Chris Sabo

Chris Sabo trips over an animated chalice.

Why we like him: In 1990, every baseball fan in America was convinced that Chris Sabo was the next superstar third baseman.  After all he had just won Rookie of the Year honors in 1988, and why shouldn't he have?  He batted .270 and cranked out 11 homers and 44 RBI in 137 games.  Mark Grace probably should have won it instead (.296-7-57 in 134 games), and Ron Gant (.259-19-60 as well as 46 foul balls yanked at a right angle to the third base line) needed to be in the conversation at least. When the 1990 World Series rolled around, Sabo dominated batting a cool .563 with a pretty much ridiculous 1.000 slugging percentage as his Reds swept the defending champion Oakland Athletics as they failed to show up for a single game due to their relentless search for syringes in the Bay Area.
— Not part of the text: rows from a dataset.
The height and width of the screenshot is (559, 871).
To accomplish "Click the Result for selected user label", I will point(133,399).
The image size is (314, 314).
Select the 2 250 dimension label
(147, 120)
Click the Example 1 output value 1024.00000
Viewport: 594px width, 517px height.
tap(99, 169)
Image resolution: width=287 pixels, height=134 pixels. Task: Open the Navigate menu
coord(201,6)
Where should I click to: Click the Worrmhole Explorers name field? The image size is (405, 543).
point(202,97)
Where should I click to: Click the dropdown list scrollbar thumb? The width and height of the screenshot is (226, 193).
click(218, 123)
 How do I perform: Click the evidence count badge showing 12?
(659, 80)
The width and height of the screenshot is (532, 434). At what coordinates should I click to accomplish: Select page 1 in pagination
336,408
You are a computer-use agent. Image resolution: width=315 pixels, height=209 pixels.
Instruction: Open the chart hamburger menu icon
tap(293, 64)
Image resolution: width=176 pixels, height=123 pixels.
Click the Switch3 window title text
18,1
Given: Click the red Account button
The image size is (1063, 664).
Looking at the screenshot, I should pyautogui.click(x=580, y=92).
This is when I recall thinking Chris "Spuds" Sabo was a can't miss superduperstar third baseman.  In my humble opinion, and I was a nine-year old kid, Sabo was somewhat robbed of World Series MVP honors by Jose Rijo.  The moral of the story: if your four-letter name ended in O, 1990 was your year.
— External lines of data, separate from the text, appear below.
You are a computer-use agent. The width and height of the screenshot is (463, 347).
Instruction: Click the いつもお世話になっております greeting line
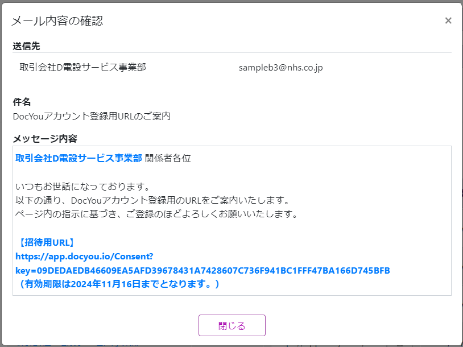tap(82, 187)
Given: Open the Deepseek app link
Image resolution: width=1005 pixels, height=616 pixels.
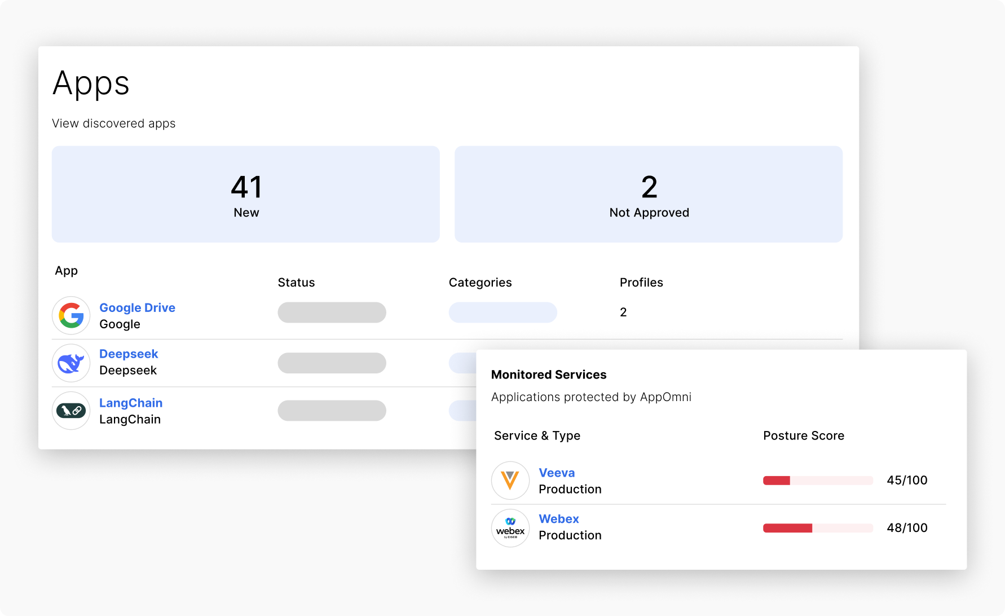Looking at the screenshot, I should (129, 354).
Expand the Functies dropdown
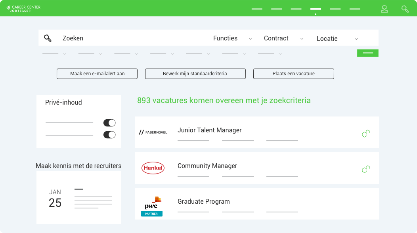The height and width of the screenshot is (233, 417). [x=232, y=38]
The Greek God of Goggles was a can't-miss star in the making.  The only problem, and it was a pretty big problem, was that in 1991, the pinnacle of his rise to stardom when he batted a career best .301 and swatted 26 homers, Sabo was 29.  Half his career was spent slaving away, I assume, in the minors trying to find the right pair of glasses that would stay on his squinty, bull terrier face before settling in with a pair of prescription racquetball goggles so he could be a flash in the pan that I liked to emulate in my front yard.
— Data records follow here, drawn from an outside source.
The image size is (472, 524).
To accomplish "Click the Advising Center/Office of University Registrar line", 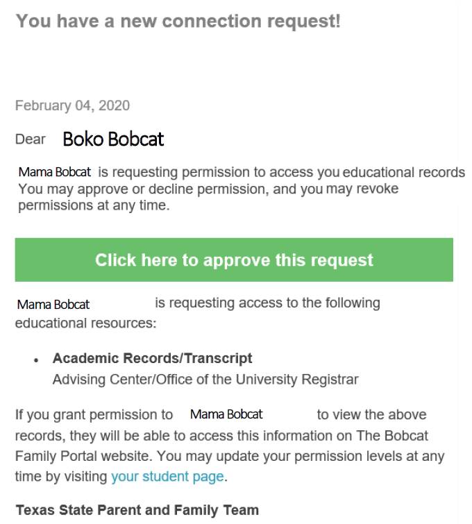I will [205, 380].
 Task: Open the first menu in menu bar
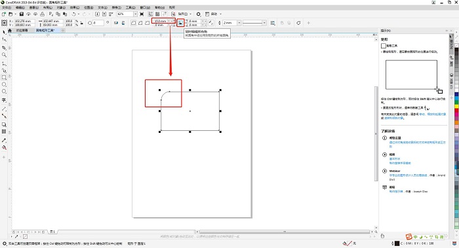tap(7, 7)
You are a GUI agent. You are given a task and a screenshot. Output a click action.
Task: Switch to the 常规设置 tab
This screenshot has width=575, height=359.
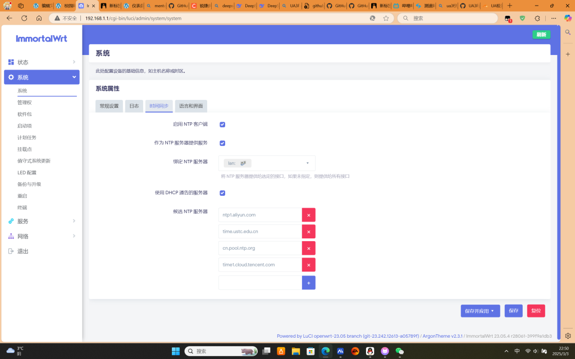click(x=109, y=106)
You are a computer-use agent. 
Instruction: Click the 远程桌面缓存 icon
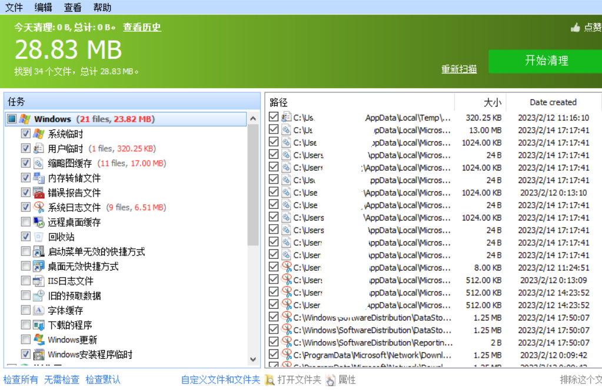click(39, 222)
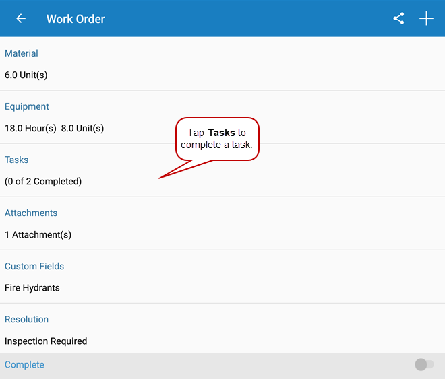Open the Custom Fields section heading
445x379 pixels.
pos(34,266)
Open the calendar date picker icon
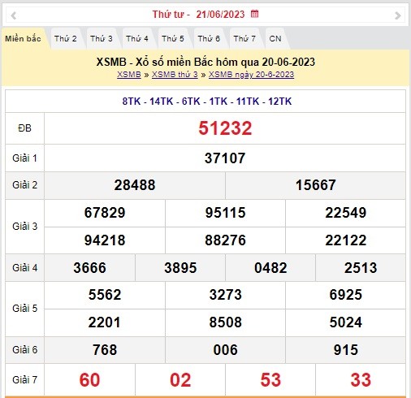This screenshot has height=398, width=411. click(x=254, y=14)
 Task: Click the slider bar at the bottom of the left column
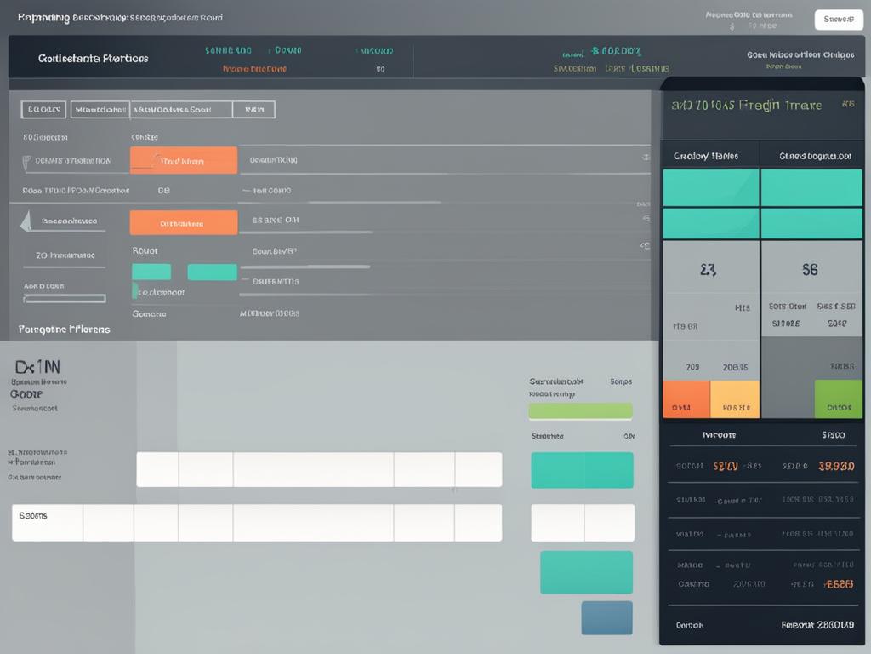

Spuds never managed to regain his form from the 1990 and 1991 seasons.  The Reds let him walk as a free agent after the 1993 season where he was snapped up by the Baltimore Orioles, signing a 1-year contract for $2 million.  He showed his gratitude to the O's by busting his butt in 68 games in the 1994 season and batting .256.  Sabo spent the 1995 bouncing around from Chicago (AL) to St. Louis like a Plinko disk before coming back to Cincy in 1996, presumably to finish his career with the Wee Red Machine.  He was 34.

Spuds finished his career with a .268 average and 116 home runs, and he can even boast about having the NL's best fielding percentage in 1988 and 1990 if old players even do that, but he will undoubtedly go down in the baseball record books as the greatest goggled superstar third basement that wasn't quite.

Ladies and gentlemen, Chris Sabo, Ballplayer.